__Task statement__
In the records below, find the line holding "Open the Conversation menu" and the line holding "Task: Click the large". Set down both, with every line between them, exactly.

::::::::::

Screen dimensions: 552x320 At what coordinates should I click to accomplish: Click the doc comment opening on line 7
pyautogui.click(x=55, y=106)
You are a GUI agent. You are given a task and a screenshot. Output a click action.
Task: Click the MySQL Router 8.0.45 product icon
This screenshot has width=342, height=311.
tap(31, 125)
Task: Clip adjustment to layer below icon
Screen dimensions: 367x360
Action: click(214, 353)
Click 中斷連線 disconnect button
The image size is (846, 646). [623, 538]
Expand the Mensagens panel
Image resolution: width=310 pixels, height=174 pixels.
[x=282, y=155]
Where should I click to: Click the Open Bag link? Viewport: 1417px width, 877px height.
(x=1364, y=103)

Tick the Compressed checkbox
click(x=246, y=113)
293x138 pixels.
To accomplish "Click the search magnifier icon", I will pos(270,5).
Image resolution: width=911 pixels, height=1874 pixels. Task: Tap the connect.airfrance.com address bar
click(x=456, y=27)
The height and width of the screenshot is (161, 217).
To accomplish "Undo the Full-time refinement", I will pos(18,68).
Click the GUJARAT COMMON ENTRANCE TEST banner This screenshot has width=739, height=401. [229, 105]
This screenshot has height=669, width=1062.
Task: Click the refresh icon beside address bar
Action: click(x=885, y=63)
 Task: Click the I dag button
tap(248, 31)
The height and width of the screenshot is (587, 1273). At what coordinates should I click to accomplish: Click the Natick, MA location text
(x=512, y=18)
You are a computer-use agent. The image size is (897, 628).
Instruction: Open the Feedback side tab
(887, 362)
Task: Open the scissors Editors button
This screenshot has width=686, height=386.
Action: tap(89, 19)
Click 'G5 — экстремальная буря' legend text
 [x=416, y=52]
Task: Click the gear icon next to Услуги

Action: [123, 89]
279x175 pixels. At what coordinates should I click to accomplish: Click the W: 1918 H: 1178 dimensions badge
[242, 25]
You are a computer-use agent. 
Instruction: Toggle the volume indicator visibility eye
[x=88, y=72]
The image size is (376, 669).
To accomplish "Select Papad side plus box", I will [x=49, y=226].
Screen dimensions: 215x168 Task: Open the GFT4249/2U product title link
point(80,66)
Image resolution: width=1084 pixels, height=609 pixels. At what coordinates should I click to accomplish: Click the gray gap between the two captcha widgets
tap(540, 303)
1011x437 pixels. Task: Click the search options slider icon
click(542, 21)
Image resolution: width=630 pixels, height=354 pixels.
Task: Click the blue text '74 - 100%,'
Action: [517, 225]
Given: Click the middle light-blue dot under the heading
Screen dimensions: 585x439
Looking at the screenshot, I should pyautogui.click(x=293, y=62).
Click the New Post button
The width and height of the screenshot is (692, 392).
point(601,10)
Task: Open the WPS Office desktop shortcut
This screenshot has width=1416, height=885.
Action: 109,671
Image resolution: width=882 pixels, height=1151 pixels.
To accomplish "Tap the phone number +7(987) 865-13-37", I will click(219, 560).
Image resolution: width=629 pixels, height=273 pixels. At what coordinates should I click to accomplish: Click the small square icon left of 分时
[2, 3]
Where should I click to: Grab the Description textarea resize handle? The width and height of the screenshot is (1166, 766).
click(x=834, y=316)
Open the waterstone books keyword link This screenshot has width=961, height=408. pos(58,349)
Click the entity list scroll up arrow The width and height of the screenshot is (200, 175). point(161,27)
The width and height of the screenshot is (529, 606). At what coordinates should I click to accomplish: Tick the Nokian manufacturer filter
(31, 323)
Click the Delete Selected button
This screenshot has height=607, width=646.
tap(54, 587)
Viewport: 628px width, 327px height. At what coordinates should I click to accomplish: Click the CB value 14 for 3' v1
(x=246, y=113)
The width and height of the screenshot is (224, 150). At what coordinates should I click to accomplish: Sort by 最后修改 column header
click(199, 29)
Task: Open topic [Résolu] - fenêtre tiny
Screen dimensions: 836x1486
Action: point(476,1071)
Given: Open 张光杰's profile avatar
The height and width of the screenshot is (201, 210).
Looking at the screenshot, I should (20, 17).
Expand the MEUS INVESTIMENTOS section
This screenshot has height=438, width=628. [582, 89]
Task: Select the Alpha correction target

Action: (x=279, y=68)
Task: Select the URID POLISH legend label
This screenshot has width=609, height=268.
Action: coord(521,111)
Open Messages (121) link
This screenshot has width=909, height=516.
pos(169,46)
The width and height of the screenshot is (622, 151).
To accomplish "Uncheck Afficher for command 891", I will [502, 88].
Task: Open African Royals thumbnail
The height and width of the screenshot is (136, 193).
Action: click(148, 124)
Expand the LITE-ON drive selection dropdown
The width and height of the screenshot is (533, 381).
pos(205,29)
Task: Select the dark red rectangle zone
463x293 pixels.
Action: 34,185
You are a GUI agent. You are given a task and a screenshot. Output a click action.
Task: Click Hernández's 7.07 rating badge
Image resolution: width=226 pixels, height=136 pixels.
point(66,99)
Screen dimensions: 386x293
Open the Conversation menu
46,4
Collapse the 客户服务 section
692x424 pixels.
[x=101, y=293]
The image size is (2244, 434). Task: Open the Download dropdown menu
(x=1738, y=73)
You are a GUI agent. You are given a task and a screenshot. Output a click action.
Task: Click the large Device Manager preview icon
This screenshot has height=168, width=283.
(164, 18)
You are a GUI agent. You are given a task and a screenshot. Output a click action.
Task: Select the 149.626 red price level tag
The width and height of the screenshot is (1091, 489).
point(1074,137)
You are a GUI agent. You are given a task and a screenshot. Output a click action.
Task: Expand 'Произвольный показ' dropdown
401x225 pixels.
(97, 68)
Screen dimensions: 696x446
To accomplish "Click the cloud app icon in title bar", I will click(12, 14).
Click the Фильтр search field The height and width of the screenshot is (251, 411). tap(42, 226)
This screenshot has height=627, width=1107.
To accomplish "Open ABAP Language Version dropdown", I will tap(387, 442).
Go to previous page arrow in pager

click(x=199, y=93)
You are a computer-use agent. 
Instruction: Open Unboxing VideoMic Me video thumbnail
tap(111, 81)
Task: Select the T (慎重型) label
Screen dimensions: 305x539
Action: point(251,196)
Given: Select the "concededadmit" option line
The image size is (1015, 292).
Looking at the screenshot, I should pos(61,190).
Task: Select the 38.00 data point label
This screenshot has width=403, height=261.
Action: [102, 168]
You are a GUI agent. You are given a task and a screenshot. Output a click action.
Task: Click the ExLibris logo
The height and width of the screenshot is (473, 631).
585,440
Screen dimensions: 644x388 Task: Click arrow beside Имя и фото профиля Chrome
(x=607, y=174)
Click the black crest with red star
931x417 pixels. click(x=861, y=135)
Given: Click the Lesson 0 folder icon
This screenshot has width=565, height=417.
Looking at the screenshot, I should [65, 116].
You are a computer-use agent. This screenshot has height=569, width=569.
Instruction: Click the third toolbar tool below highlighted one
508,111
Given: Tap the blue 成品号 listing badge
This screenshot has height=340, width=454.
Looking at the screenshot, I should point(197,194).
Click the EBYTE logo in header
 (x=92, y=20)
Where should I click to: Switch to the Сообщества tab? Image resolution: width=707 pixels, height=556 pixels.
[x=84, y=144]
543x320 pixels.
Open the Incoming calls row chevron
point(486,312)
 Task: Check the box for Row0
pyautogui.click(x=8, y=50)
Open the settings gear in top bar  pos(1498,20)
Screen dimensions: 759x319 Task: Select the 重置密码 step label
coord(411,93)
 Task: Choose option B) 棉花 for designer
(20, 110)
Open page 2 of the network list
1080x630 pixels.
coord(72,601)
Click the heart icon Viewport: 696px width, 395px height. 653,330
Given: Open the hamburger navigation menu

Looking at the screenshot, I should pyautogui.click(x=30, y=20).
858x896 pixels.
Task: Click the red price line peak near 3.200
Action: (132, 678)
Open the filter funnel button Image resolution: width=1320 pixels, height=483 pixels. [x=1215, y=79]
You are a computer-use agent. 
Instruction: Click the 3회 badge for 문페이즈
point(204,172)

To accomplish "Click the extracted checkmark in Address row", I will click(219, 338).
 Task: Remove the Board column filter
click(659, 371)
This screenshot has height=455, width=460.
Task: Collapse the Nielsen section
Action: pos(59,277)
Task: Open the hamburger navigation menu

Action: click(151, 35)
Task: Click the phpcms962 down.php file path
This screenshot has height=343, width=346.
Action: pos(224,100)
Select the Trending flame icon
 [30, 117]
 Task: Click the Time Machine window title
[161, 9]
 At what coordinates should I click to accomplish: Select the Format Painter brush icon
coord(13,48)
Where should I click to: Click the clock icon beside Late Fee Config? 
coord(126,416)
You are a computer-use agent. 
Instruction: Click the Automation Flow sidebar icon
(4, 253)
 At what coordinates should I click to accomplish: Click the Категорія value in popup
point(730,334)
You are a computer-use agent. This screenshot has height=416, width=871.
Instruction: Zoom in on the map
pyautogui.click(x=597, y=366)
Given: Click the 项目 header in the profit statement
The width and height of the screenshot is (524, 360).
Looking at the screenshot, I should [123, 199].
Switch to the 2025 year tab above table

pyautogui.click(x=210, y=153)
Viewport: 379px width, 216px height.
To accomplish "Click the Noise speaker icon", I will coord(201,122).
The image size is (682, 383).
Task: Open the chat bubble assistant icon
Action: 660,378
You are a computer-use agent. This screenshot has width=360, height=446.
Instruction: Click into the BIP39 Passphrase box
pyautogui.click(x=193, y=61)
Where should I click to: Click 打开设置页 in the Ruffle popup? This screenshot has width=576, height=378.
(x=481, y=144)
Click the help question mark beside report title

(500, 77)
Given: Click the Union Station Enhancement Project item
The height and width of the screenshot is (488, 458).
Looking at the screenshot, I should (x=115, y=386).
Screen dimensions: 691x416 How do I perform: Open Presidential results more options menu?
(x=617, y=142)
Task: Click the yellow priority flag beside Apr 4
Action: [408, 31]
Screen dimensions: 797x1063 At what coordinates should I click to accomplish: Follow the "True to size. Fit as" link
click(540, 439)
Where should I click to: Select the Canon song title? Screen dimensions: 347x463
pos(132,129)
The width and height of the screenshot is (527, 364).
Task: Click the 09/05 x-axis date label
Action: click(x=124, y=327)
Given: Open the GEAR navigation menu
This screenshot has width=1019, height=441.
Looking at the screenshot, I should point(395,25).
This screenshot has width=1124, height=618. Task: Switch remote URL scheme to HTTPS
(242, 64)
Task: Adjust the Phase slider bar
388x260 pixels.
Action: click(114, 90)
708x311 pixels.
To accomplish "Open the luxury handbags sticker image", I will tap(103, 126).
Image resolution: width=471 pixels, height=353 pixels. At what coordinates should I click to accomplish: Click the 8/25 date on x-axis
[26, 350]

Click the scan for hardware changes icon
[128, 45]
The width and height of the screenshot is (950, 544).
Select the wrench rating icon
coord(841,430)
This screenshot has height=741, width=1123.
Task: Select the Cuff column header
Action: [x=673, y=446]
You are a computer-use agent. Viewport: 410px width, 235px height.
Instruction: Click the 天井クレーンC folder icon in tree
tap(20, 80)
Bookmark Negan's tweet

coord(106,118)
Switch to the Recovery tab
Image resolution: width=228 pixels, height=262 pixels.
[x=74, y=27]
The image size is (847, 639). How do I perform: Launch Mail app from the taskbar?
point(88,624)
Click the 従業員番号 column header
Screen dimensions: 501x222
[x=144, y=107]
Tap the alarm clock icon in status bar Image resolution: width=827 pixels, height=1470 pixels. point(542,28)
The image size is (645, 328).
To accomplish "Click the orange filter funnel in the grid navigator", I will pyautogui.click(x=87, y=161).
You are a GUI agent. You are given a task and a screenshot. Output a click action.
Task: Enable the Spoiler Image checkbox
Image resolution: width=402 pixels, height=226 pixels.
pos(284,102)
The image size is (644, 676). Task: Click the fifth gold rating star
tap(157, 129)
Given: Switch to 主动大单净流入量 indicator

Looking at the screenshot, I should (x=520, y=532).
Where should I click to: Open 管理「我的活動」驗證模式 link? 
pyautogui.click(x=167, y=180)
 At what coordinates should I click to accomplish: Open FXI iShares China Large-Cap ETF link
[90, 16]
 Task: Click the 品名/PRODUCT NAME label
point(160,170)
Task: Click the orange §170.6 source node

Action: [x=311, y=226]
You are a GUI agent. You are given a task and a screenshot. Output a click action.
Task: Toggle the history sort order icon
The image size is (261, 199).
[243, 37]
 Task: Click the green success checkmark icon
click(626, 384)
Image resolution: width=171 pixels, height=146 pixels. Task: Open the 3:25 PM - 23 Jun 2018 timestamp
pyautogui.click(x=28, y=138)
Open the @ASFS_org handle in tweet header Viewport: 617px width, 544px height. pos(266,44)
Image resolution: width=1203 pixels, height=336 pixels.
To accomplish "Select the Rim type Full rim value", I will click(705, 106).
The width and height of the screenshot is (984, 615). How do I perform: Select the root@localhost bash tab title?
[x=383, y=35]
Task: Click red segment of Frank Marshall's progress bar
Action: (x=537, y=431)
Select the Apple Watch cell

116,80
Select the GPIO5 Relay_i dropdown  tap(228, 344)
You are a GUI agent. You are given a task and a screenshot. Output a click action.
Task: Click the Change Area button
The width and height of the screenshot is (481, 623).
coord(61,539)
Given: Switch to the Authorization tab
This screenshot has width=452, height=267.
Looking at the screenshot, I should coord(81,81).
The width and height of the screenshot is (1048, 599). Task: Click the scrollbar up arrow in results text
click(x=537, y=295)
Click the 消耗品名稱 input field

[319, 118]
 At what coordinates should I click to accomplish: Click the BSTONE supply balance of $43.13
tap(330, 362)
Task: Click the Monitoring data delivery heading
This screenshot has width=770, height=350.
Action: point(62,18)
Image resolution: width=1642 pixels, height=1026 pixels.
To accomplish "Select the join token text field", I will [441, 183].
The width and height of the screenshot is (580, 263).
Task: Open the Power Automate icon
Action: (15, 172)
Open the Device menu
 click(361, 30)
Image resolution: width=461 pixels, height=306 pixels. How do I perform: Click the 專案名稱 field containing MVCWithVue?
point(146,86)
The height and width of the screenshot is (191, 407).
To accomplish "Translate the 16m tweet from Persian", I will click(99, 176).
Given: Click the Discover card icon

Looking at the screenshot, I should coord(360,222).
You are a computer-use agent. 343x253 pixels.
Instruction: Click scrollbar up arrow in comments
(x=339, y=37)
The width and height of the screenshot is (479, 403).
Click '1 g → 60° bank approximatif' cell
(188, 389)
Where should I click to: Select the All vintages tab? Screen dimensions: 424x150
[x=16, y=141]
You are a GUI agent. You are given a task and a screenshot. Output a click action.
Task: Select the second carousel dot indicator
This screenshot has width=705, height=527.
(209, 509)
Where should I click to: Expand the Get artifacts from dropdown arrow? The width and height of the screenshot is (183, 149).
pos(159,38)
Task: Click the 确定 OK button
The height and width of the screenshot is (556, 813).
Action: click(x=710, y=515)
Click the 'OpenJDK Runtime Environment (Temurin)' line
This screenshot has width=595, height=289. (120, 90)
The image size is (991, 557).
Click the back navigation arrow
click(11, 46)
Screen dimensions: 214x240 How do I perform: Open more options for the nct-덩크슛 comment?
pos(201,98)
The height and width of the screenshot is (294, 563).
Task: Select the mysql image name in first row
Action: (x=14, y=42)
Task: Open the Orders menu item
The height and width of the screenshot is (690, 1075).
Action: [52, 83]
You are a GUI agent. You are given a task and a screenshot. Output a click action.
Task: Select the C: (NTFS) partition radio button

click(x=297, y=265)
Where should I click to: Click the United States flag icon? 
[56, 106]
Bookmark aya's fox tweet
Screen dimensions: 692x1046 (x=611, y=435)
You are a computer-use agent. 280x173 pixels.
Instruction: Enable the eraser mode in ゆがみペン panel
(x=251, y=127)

::::::::::

__Your response__
Open the Conversation menu
46,4
Collapse the 客户服务 section
692x424 pixels.
[x=101, y=293]
The image size is (2244, 434). Task: Open the Download dropdown menu
(x=1738, y=73)
You are a GUI agent. You are given a task and a screenshot. Output a click action.
Task: Click the large Device Manager preview icon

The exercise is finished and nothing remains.